Bose-Einstein condensation of photons in an optical microcavity

Nature. 2010 Nov 25;468(7323):545-8. doi: 10.1038/nature09567.

Abstract

Bose-Einstein condensation (BEC)-the macroscopic ground-state accumulation of particles with integer spin (bosons) at low temperature and high density-has been observed in several physical systems, including cold atomic gases and solid-state quasiparticles. However, the most omnipresent Bose gas, blackbody radiation (radiation in thermal equilibrium with the cavity walls) does not show this phase transition.
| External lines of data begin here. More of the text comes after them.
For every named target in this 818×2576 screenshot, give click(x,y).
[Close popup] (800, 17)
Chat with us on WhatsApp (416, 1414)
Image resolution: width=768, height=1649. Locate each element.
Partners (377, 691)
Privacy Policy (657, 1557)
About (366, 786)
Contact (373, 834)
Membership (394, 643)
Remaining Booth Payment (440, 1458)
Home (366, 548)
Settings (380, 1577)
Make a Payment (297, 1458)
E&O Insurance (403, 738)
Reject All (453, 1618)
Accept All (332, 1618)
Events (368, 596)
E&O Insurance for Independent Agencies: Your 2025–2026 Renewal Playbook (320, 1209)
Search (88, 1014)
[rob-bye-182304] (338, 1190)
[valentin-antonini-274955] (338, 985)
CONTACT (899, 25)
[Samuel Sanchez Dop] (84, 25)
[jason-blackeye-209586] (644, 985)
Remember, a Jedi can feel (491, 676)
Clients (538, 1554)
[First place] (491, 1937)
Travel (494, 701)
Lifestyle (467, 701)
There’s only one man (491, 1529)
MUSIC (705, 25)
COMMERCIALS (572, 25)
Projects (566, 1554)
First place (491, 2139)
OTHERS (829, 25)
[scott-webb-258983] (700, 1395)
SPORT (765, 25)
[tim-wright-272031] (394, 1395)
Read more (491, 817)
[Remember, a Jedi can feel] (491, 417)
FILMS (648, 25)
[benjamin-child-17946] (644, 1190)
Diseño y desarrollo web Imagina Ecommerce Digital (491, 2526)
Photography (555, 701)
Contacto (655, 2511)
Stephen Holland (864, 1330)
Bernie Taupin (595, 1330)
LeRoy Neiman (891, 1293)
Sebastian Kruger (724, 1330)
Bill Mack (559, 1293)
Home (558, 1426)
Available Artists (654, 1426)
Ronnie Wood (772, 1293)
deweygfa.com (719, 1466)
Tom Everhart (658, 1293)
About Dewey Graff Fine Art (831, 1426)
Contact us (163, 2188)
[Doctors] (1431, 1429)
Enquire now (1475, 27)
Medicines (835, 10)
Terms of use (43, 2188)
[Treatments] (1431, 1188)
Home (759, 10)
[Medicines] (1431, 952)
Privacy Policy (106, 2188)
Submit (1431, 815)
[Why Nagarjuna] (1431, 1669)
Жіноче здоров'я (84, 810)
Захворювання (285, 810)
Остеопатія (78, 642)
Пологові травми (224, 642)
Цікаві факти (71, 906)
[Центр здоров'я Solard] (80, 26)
In such systems photons have a vanishing chemical potential, meaning that their number is not conserved when the temperature of the photon gas is varied; at low temperatures, photons disappear in the cavity walls instead of occupying the cavity ground state. Theoretical works have considered thermalization processes that conserve photon number (a prerequisite for BEC), involving Compton scattering with a gas of thermal electrons or photon-photon scattering in a nonlinear resonator configuration. Number-conserving thermalization was experimentally observed for a two-dimensional photon gas in a dye-filled optical microcavity, which acts as a 'white-wall' box. Here we report the observation of a Bose-Einstein condensate of photons in this system. The cavity mirrors provide both a confining potential and a non-vanishing effective photon mass, making the system formally equivalent to a two-dimensional gas of trapped, massive bosons. The photons thermalize to the temperature of the dye solution (room temperature) by multiple scattering with the dye molecules. Upon increasing the photon density, we observe the following BEC signatures: the photon energies have a Bose-Einstein distribution with a massively populated ground-state mode on top of a broad thermal wing; the phase transition occurs at the expected photon density and exhibits the predicted dependence on cavity geometry; and the ground-state mode emerges even for a spatially displaced pump spot. The prospects of the observed effects include studies of extremely weakly interacting low-dimensional Bose gases and new coherent ultraviolet sources.